- [EXTRACTED TEXT]:
^^^^

A growing number of Canberra renters and home buyers say they are wasting hundreds of dollars on inspection trips and application fees after being drawn to properties advertised with recycled or duplicated listing images — photos that bear little resemblance to the actual condition of the home on the day they show up.
The complaints have sharpened in recent months as Canberra's rental vacancy rate remains critically tight. According to SQM Research data published in June 2026, the ACT's vacancy rate sat at approximately 1.1 per cent — well below the 3 per cent threshold economists generally regard as a balanced market. At those levels, prospective tenants cannot afford to be picky, and agents know it. That dynamic, community members say, makes the temptation to reuse flattering old imagery almost irresistible for some landlords and managing agencies.
The frustration is particularly acute in Gungahlin, where new townhouse developments along Gundaroo Drive have attracted waves of public servants priced out of the inner north. Several residents of the suburb told The Daily Canberra — without being named because they feared blacklisting by local agencies — that they had driven out to inspections expecting freshly renovated interiors, only to find the photos dated from a pre-2020 tenancy cycle, before significant wear to carpets, kitchens and bathrooms. One person described paying a $50 application fee through a national tenancy platform, only to withdraw after realising the property's current state matched none of the six images in the listing.
A Problem With a Paper Trail
The ACT Civil and Administrative Tribunal, which sits on Edinburgh Avenue in the city centre, handled a record caseload of residential tenancy disputes in the 2024–25 financial year, with property condition disagreements among the most frequently cited categories. The ACT Government's Access Canberra office — which administers licensing for real estate agents under the Agents Act 2003 — can receive complaints about misleading advertising, though community members say the process is slow and outcomes are rarely satisfying for an applicant who simply needs somewhere to live next week.
The issue is not unique to the rental market. First-home buyers using the ACT's shared equity scheme, HomeGround, administered through the ACT Housing Authority on Knuckey Street, Belconnen, have reported similar problems at the purchase end. Prospective buyers describe attending open homes in Belconnen and Tuggeranong where listing photographs on major real estate portals appeared to show a different configuration of rooms — sometimes from a prior strata renovation — rather than the dwelling's current layout. When a buyer is working to a loan pre-approval deadline, a wasted Saturday inspection carries real financial weight.

^^^^

Saved data entries:
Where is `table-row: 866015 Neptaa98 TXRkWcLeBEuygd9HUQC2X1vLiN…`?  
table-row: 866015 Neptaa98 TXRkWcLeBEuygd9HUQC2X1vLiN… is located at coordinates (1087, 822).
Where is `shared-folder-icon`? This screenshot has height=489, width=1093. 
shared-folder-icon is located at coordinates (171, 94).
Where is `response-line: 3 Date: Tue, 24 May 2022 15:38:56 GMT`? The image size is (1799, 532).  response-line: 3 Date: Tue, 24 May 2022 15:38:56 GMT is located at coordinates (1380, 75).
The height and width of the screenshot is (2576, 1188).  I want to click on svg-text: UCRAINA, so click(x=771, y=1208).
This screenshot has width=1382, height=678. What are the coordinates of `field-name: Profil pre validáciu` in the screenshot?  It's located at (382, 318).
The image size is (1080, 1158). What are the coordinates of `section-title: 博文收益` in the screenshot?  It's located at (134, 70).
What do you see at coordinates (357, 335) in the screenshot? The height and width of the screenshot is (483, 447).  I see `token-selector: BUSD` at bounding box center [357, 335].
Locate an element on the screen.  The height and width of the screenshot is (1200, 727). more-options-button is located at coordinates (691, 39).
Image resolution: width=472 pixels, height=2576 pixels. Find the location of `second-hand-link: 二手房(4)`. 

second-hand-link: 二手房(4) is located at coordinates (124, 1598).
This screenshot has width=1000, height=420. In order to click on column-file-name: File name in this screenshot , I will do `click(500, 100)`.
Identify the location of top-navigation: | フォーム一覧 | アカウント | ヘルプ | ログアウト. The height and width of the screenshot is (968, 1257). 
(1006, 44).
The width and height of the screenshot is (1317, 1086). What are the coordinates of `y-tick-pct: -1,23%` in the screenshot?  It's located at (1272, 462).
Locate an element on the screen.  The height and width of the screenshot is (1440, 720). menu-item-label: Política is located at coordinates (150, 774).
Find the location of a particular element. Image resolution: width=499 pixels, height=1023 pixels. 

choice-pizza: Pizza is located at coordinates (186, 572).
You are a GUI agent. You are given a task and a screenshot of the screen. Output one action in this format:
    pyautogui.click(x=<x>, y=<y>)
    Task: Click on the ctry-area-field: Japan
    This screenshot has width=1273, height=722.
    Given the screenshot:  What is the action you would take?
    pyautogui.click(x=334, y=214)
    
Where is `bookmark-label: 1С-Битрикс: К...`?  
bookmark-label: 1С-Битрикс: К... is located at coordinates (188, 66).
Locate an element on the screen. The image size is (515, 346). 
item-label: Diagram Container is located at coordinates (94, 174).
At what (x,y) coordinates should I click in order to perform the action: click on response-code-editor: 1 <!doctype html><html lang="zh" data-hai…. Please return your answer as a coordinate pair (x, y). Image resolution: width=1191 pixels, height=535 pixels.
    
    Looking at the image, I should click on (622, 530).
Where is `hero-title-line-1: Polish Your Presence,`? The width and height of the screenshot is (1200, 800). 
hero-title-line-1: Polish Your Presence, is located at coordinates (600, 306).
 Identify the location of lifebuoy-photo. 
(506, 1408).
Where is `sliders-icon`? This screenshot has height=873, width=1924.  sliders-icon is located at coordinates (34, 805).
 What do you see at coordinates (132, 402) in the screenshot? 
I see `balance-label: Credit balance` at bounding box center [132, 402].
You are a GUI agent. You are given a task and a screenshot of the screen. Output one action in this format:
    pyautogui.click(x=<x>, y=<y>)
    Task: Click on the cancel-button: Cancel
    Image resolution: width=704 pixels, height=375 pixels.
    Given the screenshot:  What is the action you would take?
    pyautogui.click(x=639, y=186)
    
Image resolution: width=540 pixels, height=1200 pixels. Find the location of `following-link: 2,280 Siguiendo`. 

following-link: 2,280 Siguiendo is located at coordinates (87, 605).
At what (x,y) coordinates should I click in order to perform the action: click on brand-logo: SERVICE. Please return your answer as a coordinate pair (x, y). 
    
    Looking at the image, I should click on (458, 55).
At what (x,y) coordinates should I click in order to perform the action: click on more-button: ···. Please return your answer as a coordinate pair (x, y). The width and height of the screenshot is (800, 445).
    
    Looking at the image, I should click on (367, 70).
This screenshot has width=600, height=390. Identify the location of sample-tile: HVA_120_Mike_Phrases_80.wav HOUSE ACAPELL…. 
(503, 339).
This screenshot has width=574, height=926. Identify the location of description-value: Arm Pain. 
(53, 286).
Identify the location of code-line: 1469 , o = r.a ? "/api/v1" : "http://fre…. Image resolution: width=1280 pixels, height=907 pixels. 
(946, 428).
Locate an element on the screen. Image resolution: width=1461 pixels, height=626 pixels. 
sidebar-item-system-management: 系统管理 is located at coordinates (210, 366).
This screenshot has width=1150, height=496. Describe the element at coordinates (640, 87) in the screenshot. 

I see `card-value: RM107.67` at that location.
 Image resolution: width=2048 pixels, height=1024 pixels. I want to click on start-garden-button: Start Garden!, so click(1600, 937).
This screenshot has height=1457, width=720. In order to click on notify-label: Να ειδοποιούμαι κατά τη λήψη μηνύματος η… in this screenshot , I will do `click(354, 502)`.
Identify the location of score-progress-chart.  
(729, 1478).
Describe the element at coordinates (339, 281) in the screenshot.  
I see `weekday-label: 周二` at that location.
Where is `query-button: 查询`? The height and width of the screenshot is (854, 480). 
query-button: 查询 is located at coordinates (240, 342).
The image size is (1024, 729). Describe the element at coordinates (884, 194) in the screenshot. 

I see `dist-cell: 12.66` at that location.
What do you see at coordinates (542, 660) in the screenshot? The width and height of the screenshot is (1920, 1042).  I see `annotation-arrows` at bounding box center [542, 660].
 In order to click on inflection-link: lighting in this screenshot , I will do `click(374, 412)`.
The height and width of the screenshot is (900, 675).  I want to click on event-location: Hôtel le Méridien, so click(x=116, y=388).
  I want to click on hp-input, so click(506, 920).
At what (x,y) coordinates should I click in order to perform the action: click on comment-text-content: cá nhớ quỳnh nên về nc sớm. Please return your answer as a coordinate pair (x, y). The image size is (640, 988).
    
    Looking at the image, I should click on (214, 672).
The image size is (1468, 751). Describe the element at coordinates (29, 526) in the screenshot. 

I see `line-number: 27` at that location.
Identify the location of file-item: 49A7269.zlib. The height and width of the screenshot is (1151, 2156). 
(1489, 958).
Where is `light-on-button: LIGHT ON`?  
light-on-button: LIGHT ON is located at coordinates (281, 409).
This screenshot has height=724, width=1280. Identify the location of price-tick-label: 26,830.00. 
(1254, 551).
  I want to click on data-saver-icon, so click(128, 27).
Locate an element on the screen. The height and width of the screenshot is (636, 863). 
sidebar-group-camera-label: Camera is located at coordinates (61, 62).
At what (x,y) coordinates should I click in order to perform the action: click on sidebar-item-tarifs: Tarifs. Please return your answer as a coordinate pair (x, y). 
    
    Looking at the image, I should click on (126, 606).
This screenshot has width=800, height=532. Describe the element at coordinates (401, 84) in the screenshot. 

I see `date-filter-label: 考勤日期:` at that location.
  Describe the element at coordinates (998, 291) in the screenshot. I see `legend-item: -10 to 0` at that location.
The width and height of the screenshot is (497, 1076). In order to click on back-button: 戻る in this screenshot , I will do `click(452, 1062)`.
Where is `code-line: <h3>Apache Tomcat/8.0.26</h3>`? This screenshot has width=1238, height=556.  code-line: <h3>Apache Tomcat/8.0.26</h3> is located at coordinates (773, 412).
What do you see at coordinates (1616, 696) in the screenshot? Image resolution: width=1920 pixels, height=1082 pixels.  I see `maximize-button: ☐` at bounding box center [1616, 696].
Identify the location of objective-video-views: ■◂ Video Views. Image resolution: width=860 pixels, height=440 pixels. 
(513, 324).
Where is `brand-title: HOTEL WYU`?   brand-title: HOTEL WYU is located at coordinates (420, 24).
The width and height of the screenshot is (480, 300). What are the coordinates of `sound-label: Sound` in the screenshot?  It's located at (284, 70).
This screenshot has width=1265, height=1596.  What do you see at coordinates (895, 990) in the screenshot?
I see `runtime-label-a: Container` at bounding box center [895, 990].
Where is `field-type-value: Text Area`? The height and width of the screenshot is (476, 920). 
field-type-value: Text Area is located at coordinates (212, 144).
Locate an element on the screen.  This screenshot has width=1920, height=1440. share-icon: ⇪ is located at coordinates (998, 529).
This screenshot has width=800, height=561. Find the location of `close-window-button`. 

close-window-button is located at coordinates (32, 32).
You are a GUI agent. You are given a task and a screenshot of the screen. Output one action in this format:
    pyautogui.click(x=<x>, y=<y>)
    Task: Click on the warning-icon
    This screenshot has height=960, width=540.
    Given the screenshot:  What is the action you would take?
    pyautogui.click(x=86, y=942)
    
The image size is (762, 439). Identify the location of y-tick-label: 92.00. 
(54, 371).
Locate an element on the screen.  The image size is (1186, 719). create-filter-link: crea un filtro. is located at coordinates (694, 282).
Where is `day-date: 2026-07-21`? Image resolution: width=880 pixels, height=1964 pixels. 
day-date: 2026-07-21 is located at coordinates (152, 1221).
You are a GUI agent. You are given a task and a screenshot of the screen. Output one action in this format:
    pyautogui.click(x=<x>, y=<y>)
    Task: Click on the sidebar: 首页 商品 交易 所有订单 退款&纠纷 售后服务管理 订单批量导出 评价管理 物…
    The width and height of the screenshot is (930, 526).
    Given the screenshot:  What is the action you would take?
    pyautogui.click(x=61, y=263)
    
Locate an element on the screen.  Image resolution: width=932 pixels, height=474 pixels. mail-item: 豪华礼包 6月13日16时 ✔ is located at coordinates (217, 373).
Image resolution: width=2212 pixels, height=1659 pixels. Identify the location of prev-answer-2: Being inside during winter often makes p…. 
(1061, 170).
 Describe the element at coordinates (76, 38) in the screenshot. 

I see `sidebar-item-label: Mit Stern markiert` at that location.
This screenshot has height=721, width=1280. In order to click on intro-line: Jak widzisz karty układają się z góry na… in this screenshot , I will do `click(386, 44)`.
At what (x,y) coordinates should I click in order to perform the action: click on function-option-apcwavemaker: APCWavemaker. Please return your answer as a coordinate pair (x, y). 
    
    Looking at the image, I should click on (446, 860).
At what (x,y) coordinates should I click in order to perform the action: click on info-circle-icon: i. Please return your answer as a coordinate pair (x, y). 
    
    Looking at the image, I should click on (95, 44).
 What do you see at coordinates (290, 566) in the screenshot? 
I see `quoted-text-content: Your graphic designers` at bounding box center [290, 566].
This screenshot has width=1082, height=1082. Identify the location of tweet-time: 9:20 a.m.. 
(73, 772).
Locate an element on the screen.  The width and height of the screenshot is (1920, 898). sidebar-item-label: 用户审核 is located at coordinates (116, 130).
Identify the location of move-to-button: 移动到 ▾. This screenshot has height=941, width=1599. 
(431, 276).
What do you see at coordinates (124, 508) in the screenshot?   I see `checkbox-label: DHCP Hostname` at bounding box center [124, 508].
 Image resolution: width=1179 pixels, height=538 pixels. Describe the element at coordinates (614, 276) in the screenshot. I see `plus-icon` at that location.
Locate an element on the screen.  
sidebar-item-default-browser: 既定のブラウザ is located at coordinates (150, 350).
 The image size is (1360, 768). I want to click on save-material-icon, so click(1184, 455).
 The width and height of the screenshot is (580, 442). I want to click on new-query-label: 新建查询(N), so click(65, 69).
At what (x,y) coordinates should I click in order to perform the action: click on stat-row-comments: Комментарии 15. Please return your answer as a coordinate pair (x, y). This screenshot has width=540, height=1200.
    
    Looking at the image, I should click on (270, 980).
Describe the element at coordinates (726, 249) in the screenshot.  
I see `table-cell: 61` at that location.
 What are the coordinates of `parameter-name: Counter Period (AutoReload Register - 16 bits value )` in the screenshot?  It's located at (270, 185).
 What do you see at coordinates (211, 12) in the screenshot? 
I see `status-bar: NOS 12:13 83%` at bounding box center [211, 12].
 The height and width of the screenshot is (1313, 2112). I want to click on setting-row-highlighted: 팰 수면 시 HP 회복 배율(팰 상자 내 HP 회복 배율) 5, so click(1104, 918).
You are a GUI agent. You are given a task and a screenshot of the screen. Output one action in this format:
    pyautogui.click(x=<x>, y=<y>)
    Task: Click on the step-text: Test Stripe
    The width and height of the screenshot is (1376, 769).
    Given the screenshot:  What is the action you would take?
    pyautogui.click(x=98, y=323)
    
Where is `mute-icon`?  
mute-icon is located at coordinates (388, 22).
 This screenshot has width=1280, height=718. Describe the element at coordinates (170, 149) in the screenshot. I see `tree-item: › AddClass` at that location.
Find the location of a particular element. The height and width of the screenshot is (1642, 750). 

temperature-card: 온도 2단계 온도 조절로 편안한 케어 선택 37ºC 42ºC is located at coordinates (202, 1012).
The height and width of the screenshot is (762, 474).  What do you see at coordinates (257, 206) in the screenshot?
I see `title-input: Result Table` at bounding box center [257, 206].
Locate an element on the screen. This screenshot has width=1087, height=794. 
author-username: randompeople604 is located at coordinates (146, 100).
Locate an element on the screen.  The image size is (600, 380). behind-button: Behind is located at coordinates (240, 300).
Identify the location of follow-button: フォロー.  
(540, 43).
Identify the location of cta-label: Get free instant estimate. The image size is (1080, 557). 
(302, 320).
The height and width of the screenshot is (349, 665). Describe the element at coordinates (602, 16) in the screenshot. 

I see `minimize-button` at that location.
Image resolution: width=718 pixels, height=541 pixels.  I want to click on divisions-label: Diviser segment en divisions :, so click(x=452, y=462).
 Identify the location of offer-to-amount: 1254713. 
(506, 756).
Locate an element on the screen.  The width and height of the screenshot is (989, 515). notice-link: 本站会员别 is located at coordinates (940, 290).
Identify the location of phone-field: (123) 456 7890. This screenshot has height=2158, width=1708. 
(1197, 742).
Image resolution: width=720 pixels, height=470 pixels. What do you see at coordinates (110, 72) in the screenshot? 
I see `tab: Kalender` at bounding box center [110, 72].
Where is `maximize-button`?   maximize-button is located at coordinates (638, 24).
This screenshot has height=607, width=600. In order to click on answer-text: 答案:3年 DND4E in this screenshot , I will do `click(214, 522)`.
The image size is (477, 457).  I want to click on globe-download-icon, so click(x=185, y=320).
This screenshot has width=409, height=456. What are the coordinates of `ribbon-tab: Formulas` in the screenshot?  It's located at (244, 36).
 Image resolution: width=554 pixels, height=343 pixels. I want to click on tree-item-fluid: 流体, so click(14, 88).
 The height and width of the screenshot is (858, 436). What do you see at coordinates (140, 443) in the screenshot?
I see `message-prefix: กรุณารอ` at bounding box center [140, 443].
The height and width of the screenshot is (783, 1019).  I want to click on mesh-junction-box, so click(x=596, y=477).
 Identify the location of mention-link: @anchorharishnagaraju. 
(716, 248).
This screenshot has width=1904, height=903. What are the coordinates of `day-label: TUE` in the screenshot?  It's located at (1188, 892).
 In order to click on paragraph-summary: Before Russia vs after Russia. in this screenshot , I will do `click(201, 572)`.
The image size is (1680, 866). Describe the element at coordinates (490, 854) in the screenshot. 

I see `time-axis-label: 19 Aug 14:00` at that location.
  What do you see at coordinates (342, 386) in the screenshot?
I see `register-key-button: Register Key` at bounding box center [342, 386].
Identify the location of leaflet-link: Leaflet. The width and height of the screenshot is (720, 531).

^^^^

- [PROBLEM A]:
Reproduce word for word the stretch of the article on recycled property listing photos in Canberra from "A growing number" through "and managing agencies.".
- [PROBLEM B]:
Pick up the article on recycled property listing photos in Canberra after its final sentence and keep writing it.

- [EXERCISE RESULT A]:
A growing number of Canberra renters and home buyers say they are wasting hundreds of dollars on inspection trips and application fees after being drawn to properties advertised with recycled or duplicated listing images — photos that bear little resemblance to the actual condition of the home on the day they show up.
The complaints have sharpened in recent months as Canberra's rental vacancy rate remains critically tight. According to SQM Research data published in June 2026, the ACT's vacancy rate sat at approximately 1.1 per cent — well below the 3 per cent threshold economists generally regard as a balanced market. At those levels, prospective tenants cannot afford to be picky, and agents know it. That dynamic, community members say, makes the temptation to reuse flattering old imagery almost irresistible for some landlords and managing agencies.

- [EXERCISE RESULT B]:
Consumer advocates point to a straightforward structural problem: under the Australian Consumer Law, which the Australian Competition and Consumer Commission enforces nationally, misleading representations in property advertising are prohibited. But enforcement at the individual listing level is rare. The Real Estate Institute of the ACT, based in Deakin, maintains a professional conduct framework for its members, though it applies only to those agencies that hold membership and choose to self-regulate around image accuracy.
What Buyers and Renters Can Do Now
Practical advice from community legal centres, including the Canberra Community Law centre on Ainslie Avenue, Braddon, is fairly consistent: request a written confirmation from the listing agent that all photographs were taken within the most recent tenancy or pre-sale period, and ask for the date the images were captured. If an agent refuses to provide that confirmation, treat it as a red flag worth acting on before committing to an application fee.
The ACT Greens raised the question of mandatory image-dating requirements for residential listings in the Legislative Assembly in May 2026, though no legislation has progressed to a formal bill stage. The ACT Labor government, which holds government with Greens support, has not publicly committed to regulatory action on the specific issue of duplicate or outdated listing imagery.
For now, the burden falls on renters and buyers themselves — many of them junior public servants earning between $65,000 and $85,000 a year — to do the detective work that the system has not yet required agents to do for them.